> [Try it] Print, exactly as written, every line from the first line of the records below through the line containing "Click the LayCMS", and nothing further.

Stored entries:
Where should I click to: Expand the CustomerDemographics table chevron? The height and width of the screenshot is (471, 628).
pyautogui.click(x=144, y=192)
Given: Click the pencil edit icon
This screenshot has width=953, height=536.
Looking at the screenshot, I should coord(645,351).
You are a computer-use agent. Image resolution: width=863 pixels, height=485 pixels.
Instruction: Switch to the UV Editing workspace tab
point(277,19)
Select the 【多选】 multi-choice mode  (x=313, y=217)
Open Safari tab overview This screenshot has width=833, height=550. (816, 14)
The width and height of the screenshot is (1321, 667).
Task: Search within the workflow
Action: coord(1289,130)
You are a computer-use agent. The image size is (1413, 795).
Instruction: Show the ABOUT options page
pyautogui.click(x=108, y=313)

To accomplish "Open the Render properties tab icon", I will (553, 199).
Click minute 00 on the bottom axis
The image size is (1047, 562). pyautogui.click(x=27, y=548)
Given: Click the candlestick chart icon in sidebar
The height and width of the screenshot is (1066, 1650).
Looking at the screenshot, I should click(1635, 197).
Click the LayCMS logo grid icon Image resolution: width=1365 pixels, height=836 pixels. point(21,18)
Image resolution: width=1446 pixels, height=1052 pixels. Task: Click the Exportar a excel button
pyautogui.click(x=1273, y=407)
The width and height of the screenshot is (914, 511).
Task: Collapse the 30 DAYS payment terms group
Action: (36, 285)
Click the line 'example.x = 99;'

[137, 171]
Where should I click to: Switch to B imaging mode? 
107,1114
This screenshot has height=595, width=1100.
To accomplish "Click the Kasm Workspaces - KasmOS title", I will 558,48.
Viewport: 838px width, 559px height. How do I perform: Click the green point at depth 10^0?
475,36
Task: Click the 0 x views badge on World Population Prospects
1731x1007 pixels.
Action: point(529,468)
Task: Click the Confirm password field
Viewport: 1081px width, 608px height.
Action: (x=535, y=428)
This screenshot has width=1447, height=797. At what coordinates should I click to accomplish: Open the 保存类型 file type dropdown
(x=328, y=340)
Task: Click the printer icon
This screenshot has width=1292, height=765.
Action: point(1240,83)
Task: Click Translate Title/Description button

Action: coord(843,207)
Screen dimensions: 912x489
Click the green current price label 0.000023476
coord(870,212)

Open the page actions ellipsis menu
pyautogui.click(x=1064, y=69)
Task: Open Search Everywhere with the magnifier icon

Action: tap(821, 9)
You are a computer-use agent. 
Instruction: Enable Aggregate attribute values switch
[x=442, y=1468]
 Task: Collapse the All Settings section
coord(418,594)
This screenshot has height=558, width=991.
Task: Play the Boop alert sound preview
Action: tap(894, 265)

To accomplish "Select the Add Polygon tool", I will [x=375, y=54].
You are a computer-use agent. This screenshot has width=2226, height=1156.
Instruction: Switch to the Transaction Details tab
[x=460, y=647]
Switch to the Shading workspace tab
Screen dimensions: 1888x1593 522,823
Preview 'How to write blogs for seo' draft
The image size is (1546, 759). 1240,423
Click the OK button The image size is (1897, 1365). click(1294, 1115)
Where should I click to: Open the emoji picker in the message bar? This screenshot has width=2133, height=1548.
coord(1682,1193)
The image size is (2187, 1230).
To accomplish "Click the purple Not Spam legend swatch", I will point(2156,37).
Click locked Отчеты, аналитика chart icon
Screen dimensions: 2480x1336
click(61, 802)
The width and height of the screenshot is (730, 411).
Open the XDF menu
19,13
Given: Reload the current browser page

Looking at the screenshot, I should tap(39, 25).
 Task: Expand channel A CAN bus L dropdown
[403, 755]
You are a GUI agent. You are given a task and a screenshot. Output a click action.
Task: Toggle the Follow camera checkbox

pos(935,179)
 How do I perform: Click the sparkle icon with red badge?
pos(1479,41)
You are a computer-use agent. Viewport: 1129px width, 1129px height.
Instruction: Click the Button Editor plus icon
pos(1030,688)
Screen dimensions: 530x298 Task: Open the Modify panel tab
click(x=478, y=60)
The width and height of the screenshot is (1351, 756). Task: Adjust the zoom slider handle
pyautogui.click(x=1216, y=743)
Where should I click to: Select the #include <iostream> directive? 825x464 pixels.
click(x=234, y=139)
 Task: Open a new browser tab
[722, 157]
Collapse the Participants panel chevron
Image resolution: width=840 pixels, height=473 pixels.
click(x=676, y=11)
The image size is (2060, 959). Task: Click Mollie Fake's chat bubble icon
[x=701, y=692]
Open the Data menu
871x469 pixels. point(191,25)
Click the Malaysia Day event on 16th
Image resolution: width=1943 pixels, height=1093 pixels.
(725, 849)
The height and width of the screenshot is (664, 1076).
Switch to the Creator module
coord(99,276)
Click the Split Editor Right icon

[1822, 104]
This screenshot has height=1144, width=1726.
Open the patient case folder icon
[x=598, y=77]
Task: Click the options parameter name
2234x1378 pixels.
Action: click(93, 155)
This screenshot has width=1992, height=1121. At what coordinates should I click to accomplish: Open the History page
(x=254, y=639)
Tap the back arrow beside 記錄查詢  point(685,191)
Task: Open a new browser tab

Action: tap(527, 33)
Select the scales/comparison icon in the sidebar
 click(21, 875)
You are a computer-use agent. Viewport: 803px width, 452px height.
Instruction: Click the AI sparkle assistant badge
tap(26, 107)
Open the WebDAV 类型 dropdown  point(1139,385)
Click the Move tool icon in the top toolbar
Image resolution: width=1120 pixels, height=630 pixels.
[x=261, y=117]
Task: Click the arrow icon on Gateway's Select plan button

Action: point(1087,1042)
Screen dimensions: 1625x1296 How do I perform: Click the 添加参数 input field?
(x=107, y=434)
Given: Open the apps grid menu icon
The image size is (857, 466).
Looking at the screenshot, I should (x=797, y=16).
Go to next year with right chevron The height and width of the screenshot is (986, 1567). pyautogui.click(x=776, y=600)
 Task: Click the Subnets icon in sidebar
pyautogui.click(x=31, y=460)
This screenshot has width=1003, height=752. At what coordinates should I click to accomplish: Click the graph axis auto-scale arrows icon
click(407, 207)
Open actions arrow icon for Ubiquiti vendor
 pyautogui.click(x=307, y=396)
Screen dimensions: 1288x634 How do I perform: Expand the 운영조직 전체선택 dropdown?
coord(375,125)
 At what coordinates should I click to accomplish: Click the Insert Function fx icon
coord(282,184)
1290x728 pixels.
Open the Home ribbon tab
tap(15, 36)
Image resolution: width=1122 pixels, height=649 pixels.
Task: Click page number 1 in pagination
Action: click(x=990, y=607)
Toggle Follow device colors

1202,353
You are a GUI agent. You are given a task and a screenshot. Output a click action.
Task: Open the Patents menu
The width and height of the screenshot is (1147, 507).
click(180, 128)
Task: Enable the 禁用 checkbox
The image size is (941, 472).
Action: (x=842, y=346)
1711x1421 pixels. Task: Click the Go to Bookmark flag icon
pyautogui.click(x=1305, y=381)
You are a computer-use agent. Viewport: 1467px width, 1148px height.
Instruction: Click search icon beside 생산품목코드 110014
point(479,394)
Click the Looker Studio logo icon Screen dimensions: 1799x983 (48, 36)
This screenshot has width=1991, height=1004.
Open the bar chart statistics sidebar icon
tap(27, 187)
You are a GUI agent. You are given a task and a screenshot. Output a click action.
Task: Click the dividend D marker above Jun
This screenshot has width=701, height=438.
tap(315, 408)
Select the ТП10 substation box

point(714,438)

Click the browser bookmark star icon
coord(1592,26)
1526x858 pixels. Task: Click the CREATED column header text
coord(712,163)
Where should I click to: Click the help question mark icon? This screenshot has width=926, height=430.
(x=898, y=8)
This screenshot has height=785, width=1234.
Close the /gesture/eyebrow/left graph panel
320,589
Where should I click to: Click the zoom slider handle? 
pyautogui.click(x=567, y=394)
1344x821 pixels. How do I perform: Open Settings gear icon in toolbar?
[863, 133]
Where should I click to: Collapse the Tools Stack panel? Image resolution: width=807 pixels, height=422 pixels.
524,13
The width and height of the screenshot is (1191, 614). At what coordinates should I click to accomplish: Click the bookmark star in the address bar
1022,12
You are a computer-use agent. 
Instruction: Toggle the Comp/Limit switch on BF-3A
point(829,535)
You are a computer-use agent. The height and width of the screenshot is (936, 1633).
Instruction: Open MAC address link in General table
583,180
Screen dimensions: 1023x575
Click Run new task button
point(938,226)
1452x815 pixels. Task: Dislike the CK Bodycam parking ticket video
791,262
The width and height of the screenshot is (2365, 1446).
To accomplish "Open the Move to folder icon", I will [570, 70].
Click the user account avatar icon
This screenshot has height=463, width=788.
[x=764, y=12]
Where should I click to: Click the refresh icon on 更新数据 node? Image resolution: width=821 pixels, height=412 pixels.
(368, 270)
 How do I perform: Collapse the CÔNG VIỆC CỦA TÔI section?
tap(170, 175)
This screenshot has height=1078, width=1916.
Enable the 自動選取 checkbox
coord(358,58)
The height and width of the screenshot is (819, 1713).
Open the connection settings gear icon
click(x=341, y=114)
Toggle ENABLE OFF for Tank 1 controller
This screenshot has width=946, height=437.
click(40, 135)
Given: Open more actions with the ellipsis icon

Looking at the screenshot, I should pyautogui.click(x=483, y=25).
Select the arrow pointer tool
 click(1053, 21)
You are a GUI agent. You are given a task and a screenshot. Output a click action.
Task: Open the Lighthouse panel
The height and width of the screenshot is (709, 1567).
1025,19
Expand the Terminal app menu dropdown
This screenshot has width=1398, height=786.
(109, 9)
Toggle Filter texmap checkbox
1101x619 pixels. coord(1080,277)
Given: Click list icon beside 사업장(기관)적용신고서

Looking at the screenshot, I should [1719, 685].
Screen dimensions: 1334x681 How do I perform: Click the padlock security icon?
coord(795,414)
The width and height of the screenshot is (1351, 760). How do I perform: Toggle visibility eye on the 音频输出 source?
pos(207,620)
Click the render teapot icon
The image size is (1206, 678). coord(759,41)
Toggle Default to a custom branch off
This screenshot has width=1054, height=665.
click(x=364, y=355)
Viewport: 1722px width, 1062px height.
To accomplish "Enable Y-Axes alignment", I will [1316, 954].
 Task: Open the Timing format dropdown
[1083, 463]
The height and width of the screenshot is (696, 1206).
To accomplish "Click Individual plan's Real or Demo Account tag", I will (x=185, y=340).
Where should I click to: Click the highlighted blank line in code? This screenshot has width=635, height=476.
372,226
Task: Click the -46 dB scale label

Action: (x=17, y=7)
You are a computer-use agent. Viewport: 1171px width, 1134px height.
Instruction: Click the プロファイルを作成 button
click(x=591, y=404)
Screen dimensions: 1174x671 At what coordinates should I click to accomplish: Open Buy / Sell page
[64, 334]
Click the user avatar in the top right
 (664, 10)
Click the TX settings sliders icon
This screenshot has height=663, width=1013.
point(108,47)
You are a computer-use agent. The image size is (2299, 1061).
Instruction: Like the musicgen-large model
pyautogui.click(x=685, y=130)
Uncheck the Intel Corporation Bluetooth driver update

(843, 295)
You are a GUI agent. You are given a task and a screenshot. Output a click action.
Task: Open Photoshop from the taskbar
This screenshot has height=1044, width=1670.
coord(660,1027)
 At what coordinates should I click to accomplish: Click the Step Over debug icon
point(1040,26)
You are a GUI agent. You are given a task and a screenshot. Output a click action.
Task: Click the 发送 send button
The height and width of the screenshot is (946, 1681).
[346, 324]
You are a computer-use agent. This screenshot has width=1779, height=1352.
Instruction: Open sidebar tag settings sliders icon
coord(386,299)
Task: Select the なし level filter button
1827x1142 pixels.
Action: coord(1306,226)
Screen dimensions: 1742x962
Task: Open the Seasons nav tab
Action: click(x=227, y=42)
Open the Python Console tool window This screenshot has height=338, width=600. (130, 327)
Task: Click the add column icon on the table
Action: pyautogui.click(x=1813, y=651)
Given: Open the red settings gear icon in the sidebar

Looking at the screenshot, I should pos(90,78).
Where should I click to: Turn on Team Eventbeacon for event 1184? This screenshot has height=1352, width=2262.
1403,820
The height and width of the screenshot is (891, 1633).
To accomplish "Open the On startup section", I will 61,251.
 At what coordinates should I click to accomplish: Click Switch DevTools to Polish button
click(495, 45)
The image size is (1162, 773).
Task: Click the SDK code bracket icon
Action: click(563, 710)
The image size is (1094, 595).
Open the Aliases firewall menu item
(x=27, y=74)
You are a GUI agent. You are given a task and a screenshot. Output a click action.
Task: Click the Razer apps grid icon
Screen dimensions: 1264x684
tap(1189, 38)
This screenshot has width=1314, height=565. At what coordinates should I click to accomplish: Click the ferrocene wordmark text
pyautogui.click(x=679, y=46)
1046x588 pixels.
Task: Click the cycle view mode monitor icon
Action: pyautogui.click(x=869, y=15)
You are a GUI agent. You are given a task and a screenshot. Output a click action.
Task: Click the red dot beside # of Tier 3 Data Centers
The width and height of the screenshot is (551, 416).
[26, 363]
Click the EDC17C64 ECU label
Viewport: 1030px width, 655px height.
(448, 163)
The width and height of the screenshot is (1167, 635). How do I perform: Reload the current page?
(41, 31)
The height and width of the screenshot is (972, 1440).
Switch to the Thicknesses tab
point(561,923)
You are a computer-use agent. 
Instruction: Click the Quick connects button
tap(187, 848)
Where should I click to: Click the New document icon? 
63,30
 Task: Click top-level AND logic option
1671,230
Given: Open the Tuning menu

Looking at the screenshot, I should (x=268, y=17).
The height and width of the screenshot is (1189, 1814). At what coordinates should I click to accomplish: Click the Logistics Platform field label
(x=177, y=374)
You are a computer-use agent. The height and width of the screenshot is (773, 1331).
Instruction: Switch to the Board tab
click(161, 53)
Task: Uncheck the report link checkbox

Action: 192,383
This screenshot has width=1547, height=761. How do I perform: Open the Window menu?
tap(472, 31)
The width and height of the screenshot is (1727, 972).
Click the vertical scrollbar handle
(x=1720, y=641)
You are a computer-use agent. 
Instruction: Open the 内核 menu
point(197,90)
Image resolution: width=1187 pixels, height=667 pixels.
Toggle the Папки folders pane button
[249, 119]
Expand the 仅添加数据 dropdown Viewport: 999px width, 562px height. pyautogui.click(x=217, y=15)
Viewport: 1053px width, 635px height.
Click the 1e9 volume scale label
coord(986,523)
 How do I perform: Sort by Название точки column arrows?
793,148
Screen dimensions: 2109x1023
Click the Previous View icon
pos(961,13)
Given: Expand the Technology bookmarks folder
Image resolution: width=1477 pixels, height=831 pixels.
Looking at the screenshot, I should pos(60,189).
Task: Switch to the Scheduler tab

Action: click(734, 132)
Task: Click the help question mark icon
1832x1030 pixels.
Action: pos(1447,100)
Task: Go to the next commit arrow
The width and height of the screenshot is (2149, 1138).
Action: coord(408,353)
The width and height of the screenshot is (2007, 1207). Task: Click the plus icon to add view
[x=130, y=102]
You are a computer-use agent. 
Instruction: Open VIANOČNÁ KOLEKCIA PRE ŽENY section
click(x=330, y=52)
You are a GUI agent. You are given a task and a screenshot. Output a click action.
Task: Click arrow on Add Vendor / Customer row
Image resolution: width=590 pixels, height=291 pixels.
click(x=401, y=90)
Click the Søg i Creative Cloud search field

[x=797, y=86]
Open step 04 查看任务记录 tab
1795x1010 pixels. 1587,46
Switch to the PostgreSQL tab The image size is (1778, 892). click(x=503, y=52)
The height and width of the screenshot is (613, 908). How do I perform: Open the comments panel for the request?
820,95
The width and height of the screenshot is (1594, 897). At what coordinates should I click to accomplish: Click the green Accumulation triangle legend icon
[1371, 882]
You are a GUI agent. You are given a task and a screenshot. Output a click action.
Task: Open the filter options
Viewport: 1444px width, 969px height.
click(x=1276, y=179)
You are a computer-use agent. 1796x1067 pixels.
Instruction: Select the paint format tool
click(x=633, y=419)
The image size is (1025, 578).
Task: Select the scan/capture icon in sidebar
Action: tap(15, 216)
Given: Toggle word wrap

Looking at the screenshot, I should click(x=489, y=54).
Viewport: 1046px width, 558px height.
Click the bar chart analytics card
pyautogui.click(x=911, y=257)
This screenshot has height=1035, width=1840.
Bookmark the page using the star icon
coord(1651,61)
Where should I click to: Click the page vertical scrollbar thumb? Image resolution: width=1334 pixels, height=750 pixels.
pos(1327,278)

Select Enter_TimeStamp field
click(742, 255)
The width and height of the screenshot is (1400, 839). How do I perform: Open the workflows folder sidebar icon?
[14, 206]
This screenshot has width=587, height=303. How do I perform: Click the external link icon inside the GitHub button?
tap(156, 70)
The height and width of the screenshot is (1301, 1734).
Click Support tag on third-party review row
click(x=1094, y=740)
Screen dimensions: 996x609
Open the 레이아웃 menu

> [Exercise answer]
Where should I click to: Expand the CustomerDemographics table chevron? The height and width of the screenshot is (471, 628).
pyautogui.click(x=144, y=192)
Given: Click the pencil edit icon
This screenshot has width=953, height=536.
Looking at the screenshot, I should coord(645,351).
You are a computer-use agent. Image resolution: width=863 pixels, height=485 pixels.
Instruction: Switch to the UV Editing workspace tab
point(277,19)
Select the 【多选】 multi-choice mode  (x=313, y=217)
Open Safari tab overview This screenshot has width=833, height=550. (816, 14)
The width and height of the screenshot is (1321, 667).
Task: Search within the workflow
Action: coord(1289,130)
You are a computer-use agent. The image size is (1413, 795).
Instruction: Show the ABOUT options page
pyautogui.click(x=108, y=313)

To accomplish "Open the Render properties tab icon", I will (553, 199).
Click minute 00 on the bottom axis
The image size is (1047, 562). pyautogui.click(x=27, y=548)
Given: Click the candlestick chart icon in sidebar
The height and width of the screenshot is (1066, 1650).
Looking at the screenshot, I should click(1635, 197).
Click the LayCMS logo grid icon Image resolution: width=1365 pixels, height=836 pixels. point(21,18)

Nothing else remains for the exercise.